Metalloproteome of human-infective RNA viruses: a study towards understanding the role of metal ions in virology.

Abstract

Metalloproteins and metal-based inhibitors have been shown to effectively combat infectious diseases, particularly those caused by RNA viruses. In this study, a diverse set of bioinformatics methods was employed to identify metal-binding proteins of human RNA viruses. Seventy-three viral proteins with a high probability of being metal-binding proteins were identified. These proteins included 40 zinc-, 47 magnesium- and 14 manganese-binding proteins belonging to 29 viral species and eight significant viral families, including Coronaviridae, Flaviviridae and Retroviridae. Further functional characterization has revealed that these proteins play a critical role in several viral processes, including viral replication, fusion and host viral entry. They fall under the essential categories of viral proteins, including polymerase and protease enzymes.
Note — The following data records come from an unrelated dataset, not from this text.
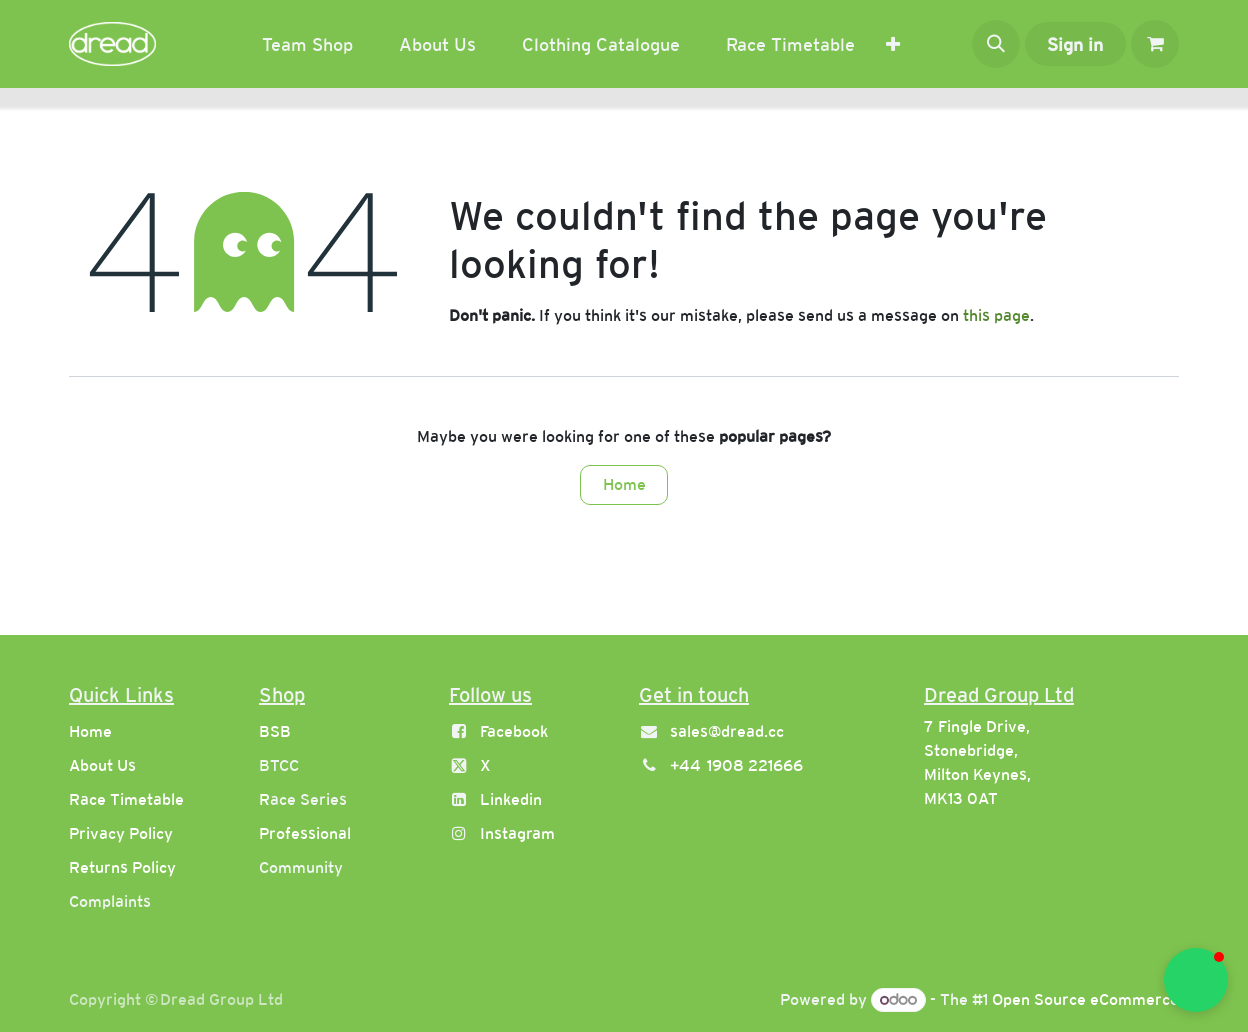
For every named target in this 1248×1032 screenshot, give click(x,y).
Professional (305, 833)
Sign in (1075, 44)
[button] (996, 44)
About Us (102, 765)
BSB (275, 731)
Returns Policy (122, 867)
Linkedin (511, 799)
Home (624, 484)
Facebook (514, 731)
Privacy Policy (121, 833)
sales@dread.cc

Magnesium ion is abundantly predicted to interact with these viral enzymes, followed by zinc. In addition, this study also examined the evolutionary aspects of predicted viral metalloproteins, offering essential insights into the metal utilization patterns among different viral species. The analysis indicates that the metal utilization patterns are conserved within the functional classes of the proteins. In conclusion, the findings of this study provide significant knowledge on viral metalloproteins that can serve as a valuable foundation for future research in this area.